Action item: Determine the number of lines in the data below that contain the string "computer", and respond with that number alone.

Stored items:
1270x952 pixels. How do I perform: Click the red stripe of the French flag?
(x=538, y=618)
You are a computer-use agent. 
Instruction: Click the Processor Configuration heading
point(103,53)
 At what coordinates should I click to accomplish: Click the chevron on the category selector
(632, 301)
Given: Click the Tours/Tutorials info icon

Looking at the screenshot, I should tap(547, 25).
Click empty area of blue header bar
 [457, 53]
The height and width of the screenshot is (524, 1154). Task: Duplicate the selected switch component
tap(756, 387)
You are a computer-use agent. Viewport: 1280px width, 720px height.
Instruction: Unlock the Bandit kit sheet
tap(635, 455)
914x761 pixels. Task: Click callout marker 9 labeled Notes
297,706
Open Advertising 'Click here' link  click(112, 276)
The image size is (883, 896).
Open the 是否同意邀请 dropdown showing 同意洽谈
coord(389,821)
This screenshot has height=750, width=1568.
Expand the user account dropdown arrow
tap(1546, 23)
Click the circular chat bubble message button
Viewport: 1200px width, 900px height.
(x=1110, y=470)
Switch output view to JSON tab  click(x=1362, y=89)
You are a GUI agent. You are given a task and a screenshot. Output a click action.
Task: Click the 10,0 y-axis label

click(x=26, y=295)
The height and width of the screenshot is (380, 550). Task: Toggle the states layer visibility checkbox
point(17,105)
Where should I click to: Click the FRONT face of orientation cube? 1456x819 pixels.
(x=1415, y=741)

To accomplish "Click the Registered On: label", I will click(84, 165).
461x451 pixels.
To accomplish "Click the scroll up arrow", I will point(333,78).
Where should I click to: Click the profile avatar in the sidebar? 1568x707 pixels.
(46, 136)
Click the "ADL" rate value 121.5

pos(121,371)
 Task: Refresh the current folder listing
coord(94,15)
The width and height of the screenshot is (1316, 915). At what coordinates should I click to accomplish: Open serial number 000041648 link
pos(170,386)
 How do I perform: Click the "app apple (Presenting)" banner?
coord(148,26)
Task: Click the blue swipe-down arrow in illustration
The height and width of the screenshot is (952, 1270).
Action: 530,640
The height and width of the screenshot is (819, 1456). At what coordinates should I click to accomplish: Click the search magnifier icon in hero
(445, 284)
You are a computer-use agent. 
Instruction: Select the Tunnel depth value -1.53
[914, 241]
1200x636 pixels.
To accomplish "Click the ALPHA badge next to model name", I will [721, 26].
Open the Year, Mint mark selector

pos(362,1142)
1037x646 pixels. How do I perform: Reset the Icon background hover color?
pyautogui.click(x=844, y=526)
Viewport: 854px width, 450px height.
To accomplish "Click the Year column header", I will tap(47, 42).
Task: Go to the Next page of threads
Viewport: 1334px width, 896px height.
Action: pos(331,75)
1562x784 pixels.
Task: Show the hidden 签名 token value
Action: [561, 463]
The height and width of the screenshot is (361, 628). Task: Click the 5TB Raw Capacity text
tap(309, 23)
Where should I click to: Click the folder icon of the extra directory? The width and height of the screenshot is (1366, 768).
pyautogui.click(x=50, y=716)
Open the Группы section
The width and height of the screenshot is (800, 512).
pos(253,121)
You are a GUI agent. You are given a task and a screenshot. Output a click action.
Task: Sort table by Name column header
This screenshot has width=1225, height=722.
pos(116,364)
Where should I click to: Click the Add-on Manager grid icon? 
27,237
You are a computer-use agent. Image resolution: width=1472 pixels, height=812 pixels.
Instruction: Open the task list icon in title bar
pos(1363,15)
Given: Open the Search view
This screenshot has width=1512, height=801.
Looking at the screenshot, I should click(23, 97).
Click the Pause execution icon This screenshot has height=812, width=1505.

Final answer: 4